One aspect of this narrative, best articulated in Columbia University historian Rashid Khalidi’s book, “Iron Cage,” is the notion that Palestinians were wrong to have accommodated Jews in the decades leading up to the 1948 Arab-Israeli War—what the Palestinians call al nakba, the “catastrophe”—and that they should have fought them instead. This is what Tlaib seems to be referring to when she says the Palestinians “lost their land and some lost their lives, their livelihood, their human dignity, their existence in many ways… all of it was in the name of trying to create a safe haven for Jews.”

Much has been made of Omar’s anti-Semitic remarks that almost drew a formal censure from Democratic leaders in the House earlier this year. But Tlaib’s anti-Semitism is much more dangerous than Omar’s. Whereas Omar seems to be repeating left-wing shibboleths without fully understanding what she’s saying, resulting in her having to issue multiple apologies, Tlaib knows exactly what she’s saying.

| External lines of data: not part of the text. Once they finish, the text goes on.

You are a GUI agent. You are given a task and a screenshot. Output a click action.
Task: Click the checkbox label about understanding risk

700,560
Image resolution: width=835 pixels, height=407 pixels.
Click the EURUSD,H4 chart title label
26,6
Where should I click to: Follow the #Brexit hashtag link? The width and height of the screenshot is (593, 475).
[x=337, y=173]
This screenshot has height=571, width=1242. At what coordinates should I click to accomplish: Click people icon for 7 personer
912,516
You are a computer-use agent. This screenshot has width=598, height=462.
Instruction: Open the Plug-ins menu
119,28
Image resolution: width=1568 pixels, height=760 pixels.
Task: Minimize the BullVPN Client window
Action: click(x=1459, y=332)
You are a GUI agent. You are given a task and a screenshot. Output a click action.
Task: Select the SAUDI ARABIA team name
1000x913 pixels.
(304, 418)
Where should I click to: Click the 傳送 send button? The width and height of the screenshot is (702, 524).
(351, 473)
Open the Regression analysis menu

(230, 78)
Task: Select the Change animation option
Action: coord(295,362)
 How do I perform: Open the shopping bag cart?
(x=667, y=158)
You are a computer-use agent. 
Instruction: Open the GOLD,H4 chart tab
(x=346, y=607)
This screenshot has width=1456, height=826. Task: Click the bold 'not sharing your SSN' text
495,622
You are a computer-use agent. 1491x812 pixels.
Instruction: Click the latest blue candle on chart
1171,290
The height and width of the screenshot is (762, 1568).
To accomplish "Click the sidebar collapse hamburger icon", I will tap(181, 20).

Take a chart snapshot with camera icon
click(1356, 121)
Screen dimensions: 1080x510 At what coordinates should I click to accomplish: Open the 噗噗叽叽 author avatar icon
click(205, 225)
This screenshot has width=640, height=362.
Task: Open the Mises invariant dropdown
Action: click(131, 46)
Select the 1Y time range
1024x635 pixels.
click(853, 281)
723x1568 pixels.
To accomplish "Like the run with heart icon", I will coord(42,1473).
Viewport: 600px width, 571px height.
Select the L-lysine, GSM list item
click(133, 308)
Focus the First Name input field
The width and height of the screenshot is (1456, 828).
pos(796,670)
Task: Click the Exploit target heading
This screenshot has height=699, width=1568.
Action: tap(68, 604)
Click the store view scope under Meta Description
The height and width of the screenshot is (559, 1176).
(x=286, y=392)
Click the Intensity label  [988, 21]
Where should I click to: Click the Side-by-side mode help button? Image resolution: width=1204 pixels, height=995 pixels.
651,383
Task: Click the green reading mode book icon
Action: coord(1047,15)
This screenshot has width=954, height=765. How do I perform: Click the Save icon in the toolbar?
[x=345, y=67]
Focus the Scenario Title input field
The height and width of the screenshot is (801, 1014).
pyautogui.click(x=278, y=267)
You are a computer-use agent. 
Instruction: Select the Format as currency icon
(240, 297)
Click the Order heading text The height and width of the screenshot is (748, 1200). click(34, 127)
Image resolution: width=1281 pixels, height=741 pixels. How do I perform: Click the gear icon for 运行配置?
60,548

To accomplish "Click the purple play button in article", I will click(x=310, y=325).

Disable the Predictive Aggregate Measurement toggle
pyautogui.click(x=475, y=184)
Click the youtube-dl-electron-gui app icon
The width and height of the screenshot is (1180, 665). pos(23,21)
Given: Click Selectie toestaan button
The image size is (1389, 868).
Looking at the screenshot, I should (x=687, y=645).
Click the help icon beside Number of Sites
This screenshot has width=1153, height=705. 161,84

That’s why she’s doubled down on her Holocaust comments instead of issuing an apology or trying to clarify what she means. In this case, a lack of clarity serves her purpose well. It allows her, no less than Democratic leaders, to deflect criticism by claiming her words are being taken “out of context” while couching her views on the Israeli-Palestinian conflict in an incoherent historical commentary.

But the proper context for these remarks is only too obvious, and it leads to the equally obvious conclusion that Tlaib’s views on Israel more or less align with those of Hamas and Hezbollah, groups that also oppose a two-state solution.